** EXERCISE TASK **
Express these lines as a JSON list of strings, one string per line, skipping blank lines. Leave the pictures out.

Screenshot and document pointing data:
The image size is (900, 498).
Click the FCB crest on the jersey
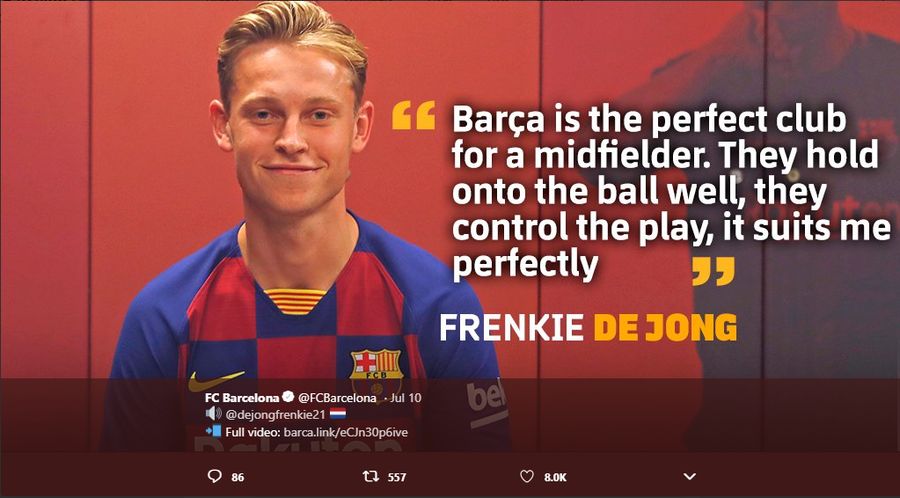[376, 366]
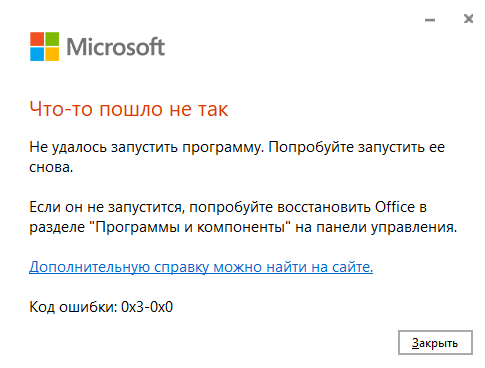Click the word Office in the message

395,207
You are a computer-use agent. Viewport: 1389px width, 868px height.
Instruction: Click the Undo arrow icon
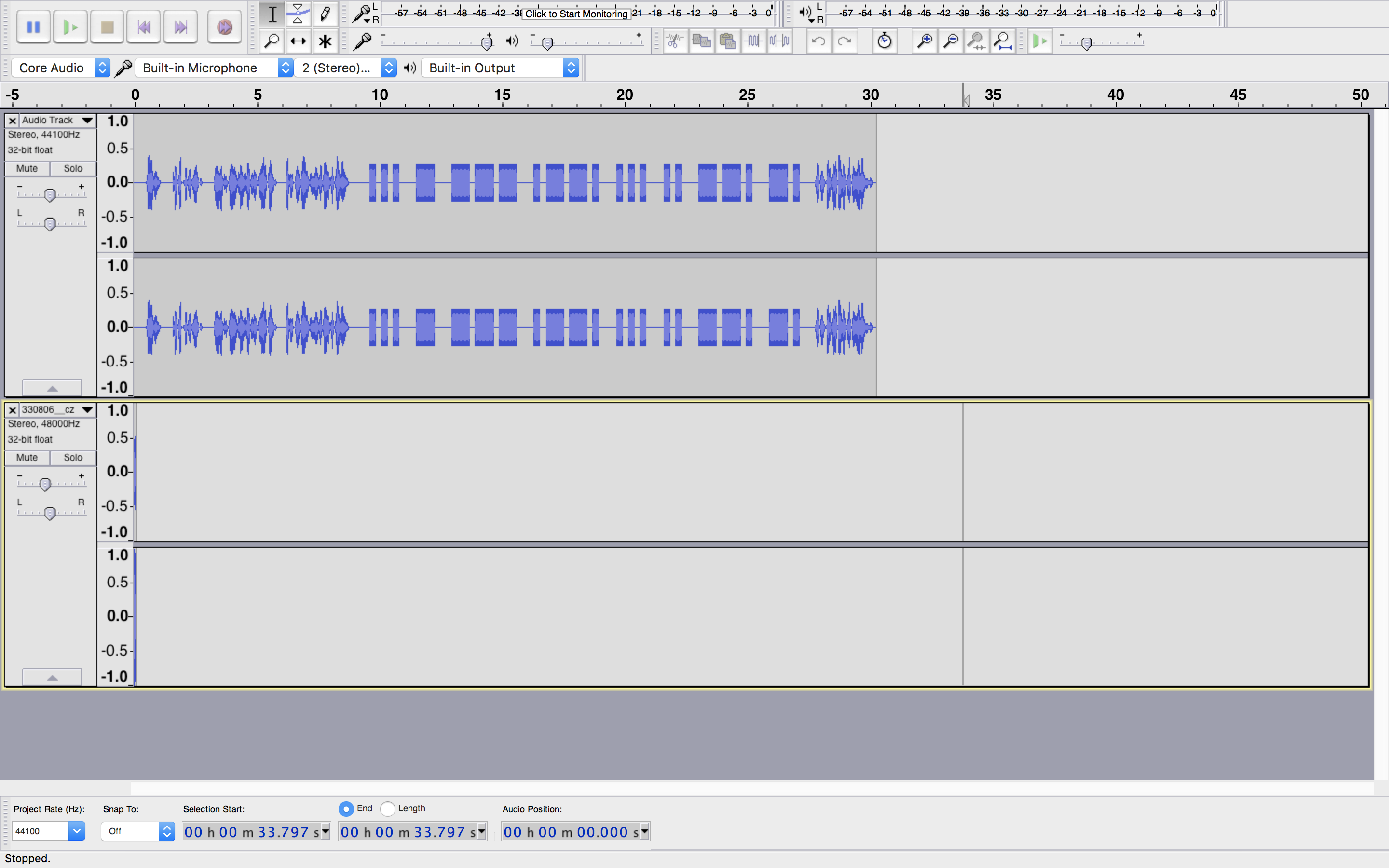[818, 41]

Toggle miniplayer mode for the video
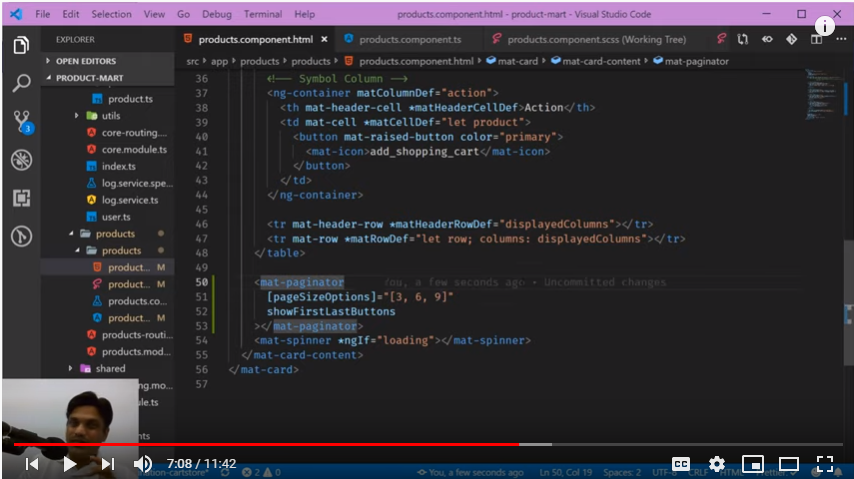pyautogui.click(x=752, y=464)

** RESPONSE **
[
  "The image size is (900, 498).",
  "Click the FCB crest on the jersey",
  "[376, 366]",
  "Click the word Office in the message",
  "395,207",
  "You are a computer-use agent. Viewport: 1389px width, 868px height.",
  "Instruction: Click the Undo arrow icon",
  "[818, 41]",
  "Toggle miniplayer mode for the video",
  "pyautogui.click(x=752, y=464)"
]